**Do this:** Copy the records below word for word, starting at the beginning and stopping after the line that contains "The width and height of the screenshot is (1280, 720).".

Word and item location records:
#####

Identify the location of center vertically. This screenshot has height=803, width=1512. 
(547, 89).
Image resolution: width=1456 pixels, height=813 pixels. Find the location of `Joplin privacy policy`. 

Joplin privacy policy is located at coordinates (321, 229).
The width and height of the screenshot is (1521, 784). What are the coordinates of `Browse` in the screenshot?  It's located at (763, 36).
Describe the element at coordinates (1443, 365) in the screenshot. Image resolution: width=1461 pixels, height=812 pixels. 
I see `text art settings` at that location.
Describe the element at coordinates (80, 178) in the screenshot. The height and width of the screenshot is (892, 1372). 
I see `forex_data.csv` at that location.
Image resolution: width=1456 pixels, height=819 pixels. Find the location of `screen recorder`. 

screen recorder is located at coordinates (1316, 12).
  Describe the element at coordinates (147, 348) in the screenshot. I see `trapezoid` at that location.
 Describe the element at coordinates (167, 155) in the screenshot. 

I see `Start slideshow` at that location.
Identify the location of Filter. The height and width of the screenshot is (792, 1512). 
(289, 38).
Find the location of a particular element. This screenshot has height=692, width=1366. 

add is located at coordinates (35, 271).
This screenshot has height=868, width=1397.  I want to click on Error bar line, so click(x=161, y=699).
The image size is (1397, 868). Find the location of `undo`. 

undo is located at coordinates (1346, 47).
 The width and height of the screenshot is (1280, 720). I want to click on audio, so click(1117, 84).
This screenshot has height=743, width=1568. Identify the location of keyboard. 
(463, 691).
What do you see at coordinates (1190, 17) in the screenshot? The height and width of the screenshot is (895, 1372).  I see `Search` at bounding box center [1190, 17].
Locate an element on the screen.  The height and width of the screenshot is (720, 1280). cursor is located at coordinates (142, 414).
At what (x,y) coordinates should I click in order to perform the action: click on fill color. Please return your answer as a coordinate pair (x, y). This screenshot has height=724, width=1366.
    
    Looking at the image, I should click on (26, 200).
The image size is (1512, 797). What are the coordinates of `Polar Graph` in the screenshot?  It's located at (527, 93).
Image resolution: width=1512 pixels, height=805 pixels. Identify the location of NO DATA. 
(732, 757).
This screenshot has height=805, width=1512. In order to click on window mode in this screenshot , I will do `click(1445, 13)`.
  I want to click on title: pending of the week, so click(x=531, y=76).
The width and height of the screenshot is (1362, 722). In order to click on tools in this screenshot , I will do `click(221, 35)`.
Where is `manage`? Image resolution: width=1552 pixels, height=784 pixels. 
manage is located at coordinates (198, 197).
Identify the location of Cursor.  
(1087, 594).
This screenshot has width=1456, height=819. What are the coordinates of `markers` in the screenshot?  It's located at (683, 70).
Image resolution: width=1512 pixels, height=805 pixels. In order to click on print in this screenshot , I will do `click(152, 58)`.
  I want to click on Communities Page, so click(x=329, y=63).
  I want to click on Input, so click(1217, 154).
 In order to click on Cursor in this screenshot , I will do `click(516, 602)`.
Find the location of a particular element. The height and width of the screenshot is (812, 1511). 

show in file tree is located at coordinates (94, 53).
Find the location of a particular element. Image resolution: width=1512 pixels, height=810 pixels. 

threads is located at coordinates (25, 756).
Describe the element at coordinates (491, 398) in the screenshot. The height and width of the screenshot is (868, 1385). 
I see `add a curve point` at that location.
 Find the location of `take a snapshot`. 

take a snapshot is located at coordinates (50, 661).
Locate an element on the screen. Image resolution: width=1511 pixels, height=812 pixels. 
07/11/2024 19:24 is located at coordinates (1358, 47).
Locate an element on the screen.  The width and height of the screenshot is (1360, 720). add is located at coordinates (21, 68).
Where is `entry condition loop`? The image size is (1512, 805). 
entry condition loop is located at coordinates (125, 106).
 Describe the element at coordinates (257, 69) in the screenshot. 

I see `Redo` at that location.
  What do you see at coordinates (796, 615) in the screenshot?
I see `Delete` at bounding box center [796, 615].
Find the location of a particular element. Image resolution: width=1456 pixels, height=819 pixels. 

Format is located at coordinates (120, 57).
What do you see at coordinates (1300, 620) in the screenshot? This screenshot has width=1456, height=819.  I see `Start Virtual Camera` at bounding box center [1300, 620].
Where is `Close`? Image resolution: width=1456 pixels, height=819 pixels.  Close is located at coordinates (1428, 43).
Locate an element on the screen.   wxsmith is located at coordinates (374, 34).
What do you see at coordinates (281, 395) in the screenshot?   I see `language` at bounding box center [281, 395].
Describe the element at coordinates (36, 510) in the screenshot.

#####

**Complete output:**
Identify the location of center vertically. This screenshot has height=803, width=1512. 
(547, 89).
Image resolution: width=1456 pixels, height=813 pixels. Find the location of `Joplin privacy policy`. 

Joplin privacy policy is located at coordinates (321, 229).
The width and height of the screenshot is (1521, 784). What are the coordinates of `Browse` in the screenshot?  It's located at (763, 36).
Describe the element at coordinates (1443, 365) in the screenshot. Image resolution: width=1461 pixels, height=812 pixels. 
I see `text art settings` at that location.
Describe the element at coordinates (80, 178) in the screenshot. The height and width of the screenshot is (892, 1372). 
I see `forex_data.csv` at that location.
Image resolution: width=1456 pixels, height=819 pixels. Find the location of `screen recorder`. 

screen recorder is located at coordinates (1316, 12).
  Describe the element at coordinates (147, 348) in the screenshot. I see `trapezoid` at that location.
 Describe the element at coordinates (167, 155) in the screenshot. 

I see `Start slideshow` at that location.
Identify the location of Filter. The height and width of the screenshot is (792, 1512). 
(289, 38).
Find the location of a particular element. This screenshot has height=692, width=1366. 

add is located at coordinates (35, 271).
This screenshot has height=868, width=1397.  I want to click on Error bar line, so click(x=161, y=699).
The image size is (1397, 868). Find the location of `undo`. 

undo is located at coordinates (1346, 47).
 The width and height of the screenshot is (1280, 720). I want to click on audio, so click(1117, 84).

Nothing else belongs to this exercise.